§ Stored data:
▬▬▬▬▬▬
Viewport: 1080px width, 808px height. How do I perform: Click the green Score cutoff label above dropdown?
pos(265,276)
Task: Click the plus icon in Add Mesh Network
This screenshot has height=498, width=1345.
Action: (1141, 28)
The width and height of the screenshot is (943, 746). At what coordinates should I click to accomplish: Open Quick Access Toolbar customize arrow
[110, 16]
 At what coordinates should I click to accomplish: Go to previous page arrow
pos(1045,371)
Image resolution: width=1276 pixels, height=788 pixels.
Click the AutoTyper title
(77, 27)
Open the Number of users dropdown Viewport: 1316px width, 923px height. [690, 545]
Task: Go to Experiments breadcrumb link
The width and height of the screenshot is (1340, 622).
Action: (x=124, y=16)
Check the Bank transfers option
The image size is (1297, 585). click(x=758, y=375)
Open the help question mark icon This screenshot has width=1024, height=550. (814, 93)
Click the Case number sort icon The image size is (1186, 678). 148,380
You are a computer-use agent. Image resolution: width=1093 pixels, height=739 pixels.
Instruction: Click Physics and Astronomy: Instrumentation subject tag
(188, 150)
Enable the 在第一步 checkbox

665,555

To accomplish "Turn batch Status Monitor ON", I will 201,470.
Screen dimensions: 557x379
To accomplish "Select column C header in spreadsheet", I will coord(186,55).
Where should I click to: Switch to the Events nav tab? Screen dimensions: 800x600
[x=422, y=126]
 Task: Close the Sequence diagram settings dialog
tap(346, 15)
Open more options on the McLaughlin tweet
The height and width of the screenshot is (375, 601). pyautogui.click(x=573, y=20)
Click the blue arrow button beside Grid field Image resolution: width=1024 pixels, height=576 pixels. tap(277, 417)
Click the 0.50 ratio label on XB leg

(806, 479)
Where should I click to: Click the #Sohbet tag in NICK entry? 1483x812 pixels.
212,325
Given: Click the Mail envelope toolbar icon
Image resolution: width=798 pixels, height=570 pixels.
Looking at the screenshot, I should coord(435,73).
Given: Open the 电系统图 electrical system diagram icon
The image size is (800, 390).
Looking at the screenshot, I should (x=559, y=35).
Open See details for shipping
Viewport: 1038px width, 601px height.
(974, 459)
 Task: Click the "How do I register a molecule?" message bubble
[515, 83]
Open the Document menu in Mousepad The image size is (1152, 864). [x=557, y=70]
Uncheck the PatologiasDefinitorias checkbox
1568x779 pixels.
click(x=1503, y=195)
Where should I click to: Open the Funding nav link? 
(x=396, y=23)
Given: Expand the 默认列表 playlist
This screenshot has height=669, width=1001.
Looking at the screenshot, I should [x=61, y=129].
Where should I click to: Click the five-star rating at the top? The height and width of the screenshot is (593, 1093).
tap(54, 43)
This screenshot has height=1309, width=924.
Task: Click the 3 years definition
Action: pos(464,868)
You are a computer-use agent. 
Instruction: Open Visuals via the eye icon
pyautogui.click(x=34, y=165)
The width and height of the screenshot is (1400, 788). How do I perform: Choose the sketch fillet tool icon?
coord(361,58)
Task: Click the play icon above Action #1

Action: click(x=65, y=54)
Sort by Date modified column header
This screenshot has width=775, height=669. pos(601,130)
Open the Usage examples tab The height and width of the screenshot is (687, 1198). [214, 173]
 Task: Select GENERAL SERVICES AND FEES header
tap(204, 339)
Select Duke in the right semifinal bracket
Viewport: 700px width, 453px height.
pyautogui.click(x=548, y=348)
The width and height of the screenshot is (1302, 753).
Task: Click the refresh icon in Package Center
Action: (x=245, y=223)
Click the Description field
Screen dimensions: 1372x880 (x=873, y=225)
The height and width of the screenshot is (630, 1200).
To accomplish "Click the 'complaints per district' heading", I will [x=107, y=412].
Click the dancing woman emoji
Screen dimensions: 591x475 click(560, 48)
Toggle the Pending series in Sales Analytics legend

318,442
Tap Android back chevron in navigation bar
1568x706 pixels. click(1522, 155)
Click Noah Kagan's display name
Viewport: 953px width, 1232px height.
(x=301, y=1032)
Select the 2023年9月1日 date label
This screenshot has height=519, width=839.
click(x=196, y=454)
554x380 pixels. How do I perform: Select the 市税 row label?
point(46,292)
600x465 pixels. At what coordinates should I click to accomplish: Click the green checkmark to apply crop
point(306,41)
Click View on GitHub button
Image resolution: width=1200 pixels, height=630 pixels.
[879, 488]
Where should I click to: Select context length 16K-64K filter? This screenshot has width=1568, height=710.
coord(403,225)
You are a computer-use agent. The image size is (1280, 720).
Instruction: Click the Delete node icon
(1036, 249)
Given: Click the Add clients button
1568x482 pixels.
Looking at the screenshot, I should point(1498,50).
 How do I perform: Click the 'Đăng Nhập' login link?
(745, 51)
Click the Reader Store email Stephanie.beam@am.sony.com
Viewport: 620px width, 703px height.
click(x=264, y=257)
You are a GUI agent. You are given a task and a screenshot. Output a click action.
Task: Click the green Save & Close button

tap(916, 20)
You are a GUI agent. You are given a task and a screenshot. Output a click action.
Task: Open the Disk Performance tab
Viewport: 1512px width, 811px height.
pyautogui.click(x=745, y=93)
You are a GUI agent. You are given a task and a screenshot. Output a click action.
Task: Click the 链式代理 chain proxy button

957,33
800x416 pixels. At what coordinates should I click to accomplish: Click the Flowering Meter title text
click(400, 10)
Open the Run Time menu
▬▬▬▬▬▬
§ How to complete this task:
Above are records; repeat only the lines starting at the line with "Sort by Date modified column header" and ending at the line with "Select Duke in the right semifinal bracket", exactly as they appear, both included.

§ Answer for this exercise:
Sort by Date modified column header
This screenshot has width=775, height=669. pos(601,130)
Open the Usage examples tab The height and width of the screenshot is (687, 1198). [214, 173]
 Task: Select GENERAL SERVICES AND FEES header
tap(204, 339)
Select Duke in the right semifinal bracket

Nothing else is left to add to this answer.